De Chatô@com para AdibJatene@org


A plutocracia paulista pratica no MASP um projeto de volta ao tempo em que vivia num casario de bugres

DOUTOR JATENE,
Se o Antonio Carlos Magalhães souber que lhe escrevi esta mensagem, arrebenta minha cara, e com razão. O senhor botou um filé mignon no coração dele, dando-lhe 18 anos de vida. Como tenho a ousadia dos caetés que comeram o bispo Sardinha, não me intimido.
Por sua causa, passei enorme vergonha. Ontem ouvi um pedaço de conversa do Cândido Portinari. Ele reclamava do senhor. Cito-o: "Imagine, o Jatene disse que coisas como essa acontecem. Já sabiam do risco, mas não fizeram nada, e o doutor lembra que não faz parte da administração. Pior: diz que quem reclama quer denegrir a instituição".
Interferi de pronto: "Cala a boca, comunista, o doutor Jatene sabe do que fala. Se o Hospital das Clínicas é o que é, deve muito a ele. Fez do Instituto do Coração uma catedral de competência numa terra de selvagens famintos e sacripantas vorazes. Quando ele falar, você tem que baixar a cabeça. De hospital, o Jatene entende. Houve um incêndio no HC? Preste atenção ao que ele diz".
Portinari espantou-se: "Chatô, o Jatene não está falando do HC, mas do Masp, onde roubaram um quadro meu e outro do Picasso. De museu, quem entende somos nós".

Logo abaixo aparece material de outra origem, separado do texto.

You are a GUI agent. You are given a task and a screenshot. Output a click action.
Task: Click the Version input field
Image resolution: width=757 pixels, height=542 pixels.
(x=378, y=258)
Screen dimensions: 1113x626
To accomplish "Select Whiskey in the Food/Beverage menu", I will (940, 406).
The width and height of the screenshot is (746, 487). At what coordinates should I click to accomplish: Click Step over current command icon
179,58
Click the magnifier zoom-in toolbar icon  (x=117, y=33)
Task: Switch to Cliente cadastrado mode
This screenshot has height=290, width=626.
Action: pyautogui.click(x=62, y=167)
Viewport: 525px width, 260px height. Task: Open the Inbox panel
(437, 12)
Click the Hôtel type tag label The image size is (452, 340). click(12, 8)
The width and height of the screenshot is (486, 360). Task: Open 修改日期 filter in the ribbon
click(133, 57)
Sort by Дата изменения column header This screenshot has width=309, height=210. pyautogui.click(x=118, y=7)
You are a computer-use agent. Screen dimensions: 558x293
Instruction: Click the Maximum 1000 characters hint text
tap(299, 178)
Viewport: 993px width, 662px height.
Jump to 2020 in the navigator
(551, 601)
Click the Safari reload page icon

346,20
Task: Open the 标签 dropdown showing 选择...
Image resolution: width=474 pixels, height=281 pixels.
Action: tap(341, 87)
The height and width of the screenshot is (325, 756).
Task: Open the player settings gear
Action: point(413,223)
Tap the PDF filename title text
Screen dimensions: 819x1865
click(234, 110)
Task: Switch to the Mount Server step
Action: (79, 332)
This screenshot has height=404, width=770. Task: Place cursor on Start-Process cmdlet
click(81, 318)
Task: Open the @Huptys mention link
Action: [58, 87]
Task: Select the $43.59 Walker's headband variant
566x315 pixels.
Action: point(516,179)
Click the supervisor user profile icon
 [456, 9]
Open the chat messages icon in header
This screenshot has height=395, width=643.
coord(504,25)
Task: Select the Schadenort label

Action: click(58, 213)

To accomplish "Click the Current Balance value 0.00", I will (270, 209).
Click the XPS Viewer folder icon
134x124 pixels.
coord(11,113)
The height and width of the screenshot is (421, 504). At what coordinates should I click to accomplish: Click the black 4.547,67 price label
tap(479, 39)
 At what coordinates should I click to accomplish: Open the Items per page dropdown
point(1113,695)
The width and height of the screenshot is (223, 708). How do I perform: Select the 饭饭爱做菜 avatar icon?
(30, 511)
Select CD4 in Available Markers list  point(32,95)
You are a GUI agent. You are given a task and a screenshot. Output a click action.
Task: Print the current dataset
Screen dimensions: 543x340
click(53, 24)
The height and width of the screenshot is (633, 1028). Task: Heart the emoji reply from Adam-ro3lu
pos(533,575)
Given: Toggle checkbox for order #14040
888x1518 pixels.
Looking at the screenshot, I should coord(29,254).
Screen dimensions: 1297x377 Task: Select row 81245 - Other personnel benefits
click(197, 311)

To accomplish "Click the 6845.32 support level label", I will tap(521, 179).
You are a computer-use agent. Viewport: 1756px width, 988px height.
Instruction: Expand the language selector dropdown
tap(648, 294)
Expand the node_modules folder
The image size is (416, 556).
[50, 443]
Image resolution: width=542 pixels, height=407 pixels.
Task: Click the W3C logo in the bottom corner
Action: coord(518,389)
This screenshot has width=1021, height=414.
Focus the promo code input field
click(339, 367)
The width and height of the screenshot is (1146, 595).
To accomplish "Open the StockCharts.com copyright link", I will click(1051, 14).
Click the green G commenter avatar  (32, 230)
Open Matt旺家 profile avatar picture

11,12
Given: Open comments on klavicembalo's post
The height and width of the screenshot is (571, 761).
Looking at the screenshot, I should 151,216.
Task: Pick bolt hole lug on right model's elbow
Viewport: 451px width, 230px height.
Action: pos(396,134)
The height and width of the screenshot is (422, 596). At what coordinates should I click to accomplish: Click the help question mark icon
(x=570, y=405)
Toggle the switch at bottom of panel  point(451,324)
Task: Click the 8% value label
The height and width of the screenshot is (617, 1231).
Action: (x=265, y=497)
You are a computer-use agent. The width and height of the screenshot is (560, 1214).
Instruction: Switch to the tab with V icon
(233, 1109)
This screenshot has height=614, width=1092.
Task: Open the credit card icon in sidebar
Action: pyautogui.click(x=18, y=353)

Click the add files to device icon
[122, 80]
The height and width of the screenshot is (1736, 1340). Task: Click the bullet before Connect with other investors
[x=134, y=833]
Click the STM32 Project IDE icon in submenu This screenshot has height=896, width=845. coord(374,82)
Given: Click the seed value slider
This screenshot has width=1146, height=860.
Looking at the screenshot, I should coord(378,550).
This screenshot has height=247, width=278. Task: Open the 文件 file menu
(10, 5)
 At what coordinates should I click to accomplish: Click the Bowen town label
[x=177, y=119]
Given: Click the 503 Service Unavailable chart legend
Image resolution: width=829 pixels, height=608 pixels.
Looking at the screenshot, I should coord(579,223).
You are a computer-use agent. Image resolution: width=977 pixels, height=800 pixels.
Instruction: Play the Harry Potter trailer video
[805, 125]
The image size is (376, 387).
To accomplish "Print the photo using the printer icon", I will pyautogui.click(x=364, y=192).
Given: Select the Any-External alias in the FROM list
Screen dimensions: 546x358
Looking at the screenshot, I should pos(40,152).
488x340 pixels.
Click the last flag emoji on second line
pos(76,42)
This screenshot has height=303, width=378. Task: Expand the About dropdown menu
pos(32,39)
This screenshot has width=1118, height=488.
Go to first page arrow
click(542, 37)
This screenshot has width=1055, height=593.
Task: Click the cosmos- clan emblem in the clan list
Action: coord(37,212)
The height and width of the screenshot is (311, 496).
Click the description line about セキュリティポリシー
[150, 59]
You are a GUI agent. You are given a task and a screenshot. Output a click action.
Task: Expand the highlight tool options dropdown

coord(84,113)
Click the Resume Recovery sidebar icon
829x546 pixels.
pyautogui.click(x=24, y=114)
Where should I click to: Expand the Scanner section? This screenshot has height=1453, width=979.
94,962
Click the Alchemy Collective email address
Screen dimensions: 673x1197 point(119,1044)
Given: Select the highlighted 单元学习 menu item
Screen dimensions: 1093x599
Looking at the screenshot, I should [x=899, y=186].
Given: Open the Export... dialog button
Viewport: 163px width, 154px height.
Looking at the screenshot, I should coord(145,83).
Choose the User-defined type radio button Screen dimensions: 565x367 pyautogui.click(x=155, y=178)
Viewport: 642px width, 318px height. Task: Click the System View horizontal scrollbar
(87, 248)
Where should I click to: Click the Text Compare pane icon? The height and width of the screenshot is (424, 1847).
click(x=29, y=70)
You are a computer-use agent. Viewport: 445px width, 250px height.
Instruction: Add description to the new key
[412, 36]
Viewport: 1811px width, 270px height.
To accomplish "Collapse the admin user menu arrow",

Senti-me um capadócio. À noite tive um pesadelo. Sonhei que meu filho Gilberto estava num hospital, sendo atendido pelo Pietro Maria Bardi. Como foi esse italiano peralta quem me ajudou a criar o Masp, assuntei com ele o sucedido. O Bardi é malvado e sustenta que a plutocracia paulista pratica no museu uma experiência de regressão antropofágica. Ela quer voltar ao Quinhentos, quando os habitantes do planalto de Piratininga viviam em casarios de bugres.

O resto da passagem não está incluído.